Rasputin
Dedicato al compianto critico cinematografico Gregorio Napoli, è dall’onnipresente voce narrante di Franco Nero che viene accompagnato il quinto lungometraggio firmato dal torinese Louis Nero, il quale aveva già avuto modo di dirigere il mitico Django dello schermo in "Hans" (2006) e ne "La rabbia" (2008), oltre che nel corto "Lullaby" (2009).
Un lungometraggio che, attraverso la narrazione storica, affronta il mistero della vita e della morte del "Santo Demonio" Grigorij Efimovič Rasputin, uno dei personaggi più enigmatici e controversi del XX secolo, contadino divenuto consigliere dell’ultimo Zar Nicola II di Russia.

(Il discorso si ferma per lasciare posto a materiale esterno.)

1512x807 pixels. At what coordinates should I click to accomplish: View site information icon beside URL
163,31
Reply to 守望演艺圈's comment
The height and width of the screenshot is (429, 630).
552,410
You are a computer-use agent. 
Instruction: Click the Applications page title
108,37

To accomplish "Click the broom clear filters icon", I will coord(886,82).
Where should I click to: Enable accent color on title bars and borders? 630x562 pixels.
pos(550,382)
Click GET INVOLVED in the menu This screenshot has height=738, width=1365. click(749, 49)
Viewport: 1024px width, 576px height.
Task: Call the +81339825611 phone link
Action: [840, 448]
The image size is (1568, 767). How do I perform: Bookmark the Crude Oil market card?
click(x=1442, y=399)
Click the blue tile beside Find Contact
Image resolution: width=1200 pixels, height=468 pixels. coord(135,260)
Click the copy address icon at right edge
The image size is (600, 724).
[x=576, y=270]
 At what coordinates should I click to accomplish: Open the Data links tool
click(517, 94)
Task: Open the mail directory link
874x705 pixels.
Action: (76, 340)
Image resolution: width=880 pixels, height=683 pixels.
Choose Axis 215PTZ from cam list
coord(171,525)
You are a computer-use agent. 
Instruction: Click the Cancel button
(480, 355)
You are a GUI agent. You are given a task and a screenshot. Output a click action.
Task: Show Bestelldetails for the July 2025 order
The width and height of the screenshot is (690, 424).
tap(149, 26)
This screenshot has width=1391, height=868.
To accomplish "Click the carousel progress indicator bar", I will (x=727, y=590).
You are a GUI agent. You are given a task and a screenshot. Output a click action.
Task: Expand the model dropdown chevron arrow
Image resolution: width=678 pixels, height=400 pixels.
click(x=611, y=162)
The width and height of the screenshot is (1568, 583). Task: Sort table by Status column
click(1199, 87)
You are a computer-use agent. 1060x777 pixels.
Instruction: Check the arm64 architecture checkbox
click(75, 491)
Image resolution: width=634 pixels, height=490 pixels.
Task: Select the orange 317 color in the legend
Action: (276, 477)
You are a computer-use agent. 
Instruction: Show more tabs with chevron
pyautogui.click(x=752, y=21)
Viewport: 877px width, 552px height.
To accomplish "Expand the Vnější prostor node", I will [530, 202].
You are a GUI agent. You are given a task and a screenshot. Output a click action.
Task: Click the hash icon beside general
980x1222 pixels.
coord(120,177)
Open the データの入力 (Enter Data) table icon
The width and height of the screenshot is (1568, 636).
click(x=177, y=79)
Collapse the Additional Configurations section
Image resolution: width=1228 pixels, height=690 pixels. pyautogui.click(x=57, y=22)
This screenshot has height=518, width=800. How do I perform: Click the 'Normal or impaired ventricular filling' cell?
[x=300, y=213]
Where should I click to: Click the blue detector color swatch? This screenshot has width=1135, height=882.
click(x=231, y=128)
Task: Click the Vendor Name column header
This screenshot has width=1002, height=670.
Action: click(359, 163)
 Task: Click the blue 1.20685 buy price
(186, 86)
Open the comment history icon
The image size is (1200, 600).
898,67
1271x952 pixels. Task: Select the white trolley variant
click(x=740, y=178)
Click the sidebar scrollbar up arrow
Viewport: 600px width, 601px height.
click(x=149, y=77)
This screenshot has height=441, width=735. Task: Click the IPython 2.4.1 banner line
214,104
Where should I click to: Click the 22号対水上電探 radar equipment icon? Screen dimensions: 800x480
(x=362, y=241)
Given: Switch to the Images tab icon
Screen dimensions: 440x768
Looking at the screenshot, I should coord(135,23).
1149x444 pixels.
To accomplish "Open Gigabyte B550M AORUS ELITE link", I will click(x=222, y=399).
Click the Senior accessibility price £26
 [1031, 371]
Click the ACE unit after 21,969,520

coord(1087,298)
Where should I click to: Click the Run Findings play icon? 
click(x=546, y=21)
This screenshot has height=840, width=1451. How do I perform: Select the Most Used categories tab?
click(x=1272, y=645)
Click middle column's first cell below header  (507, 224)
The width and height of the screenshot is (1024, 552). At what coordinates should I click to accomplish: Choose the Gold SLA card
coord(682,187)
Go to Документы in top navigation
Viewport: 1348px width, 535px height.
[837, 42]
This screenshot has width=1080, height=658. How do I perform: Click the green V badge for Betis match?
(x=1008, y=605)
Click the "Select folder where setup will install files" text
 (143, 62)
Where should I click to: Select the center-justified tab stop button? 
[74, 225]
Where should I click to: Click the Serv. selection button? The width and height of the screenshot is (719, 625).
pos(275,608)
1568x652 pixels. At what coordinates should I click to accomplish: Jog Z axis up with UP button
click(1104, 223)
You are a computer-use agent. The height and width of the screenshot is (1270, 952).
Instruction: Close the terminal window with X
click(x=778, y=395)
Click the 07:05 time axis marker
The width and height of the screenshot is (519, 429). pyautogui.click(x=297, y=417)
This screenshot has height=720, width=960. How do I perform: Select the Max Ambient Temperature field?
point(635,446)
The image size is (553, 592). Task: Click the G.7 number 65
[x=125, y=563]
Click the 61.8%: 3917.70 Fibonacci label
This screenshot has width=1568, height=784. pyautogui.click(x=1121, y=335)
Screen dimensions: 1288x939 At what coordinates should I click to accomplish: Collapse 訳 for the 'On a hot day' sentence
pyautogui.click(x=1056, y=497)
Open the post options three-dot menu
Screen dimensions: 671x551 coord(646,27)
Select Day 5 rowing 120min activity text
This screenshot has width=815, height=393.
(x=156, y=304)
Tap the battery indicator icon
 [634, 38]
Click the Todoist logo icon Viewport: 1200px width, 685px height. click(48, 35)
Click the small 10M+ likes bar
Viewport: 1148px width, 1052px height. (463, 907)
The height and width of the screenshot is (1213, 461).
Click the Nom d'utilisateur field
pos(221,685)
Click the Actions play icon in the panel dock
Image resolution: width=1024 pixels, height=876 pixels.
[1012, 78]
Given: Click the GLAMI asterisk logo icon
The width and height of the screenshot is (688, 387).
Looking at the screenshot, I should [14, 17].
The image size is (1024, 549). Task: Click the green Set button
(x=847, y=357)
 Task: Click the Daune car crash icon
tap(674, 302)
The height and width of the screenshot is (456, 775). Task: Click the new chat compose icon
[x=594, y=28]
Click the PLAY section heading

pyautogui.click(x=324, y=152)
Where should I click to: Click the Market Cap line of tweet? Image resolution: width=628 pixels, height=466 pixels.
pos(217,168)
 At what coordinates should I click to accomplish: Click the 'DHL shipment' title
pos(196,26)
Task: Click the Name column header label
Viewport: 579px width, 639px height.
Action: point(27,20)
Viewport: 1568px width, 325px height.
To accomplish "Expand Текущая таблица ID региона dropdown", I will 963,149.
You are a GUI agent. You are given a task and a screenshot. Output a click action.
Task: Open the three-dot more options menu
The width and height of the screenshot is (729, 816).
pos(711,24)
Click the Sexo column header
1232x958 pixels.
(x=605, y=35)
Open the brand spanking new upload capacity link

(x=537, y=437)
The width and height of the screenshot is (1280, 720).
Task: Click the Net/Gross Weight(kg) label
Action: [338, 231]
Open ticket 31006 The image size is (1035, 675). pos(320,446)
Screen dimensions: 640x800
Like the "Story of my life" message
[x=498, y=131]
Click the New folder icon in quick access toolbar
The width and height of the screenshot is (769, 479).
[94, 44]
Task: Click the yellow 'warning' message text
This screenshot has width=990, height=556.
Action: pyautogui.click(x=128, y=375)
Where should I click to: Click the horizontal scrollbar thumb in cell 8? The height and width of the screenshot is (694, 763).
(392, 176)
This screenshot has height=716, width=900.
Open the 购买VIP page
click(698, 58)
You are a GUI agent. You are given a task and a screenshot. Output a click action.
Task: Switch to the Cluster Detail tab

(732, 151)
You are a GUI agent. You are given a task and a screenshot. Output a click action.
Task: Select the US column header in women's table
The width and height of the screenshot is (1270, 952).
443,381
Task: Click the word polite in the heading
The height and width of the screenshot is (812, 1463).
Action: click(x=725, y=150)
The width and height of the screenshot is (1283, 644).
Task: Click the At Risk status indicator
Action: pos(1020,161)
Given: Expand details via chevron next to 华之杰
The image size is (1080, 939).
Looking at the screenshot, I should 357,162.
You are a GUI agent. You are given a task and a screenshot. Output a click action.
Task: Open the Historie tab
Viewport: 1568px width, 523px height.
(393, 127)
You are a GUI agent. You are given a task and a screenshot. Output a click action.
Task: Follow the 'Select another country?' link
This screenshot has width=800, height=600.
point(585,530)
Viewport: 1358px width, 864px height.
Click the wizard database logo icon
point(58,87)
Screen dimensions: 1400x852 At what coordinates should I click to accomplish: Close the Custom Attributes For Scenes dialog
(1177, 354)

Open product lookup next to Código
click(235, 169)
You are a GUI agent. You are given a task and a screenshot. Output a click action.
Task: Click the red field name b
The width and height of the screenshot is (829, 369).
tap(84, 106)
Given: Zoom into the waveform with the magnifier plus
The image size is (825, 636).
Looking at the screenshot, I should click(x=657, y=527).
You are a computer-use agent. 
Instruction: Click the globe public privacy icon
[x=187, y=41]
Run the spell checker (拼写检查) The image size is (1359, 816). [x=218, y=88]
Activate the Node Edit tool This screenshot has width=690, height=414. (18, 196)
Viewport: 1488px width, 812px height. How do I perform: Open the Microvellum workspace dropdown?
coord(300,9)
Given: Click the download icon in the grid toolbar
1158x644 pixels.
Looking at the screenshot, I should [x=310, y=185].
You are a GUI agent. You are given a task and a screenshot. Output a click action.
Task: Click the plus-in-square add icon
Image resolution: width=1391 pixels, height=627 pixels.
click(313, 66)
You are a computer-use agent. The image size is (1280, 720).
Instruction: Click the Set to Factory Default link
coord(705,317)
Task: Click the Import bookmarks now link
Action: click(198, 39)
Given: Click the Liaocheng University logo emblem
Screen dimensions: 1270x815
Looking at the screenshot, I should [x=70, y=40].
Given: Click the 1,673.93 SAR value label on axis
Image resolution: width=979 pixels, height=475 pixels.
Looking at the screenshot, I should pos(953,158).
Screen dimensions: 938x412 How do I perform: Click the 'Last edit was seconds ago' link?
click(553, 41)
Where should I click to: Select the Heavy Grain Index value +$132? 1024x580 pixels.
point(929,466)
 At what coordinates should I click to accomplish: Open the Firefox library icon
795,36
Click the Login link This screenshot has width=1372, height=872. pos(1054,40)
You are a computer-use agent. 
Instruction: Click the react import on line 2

E, partendo dal 19 Dicembre del 1916, è Francesco Cabras a concedere anima e corpo all’uomo che, odiato e temuto nei circoli di governo a causa del suo potere ipnotico nei confronti della coppia imperiale, ha sedotto dame dell’aristocrazia e donne del popolo.
L’uomo che Zarina Alessandra Feodoronova, qui interpretata da Diana Dell’Erba, ha adorato per aver salvato con le facoltà da guaritore suo figlio ed erede al trono, oltre a pagare con la vita l’amore verso il potere di coloro che gli erano a fianco.
Perché è proprio dalla sua tanto famosa quanto misteriosa morte che Louis Nero incomincia a raccontarne le gesta, tirando in ballo anche l’Ottaviano Blitch di "Shadow-L’ombra" (2009) nei panni del comandante Yakov Jurovskij, mentre l’impressione generale, se da un lato è quella di trovarci dinanzi ad uno spettacolo teatrale, dall’altro non può fare a meno di spingerci a pensare ad un fumetto trasferito nello schermo.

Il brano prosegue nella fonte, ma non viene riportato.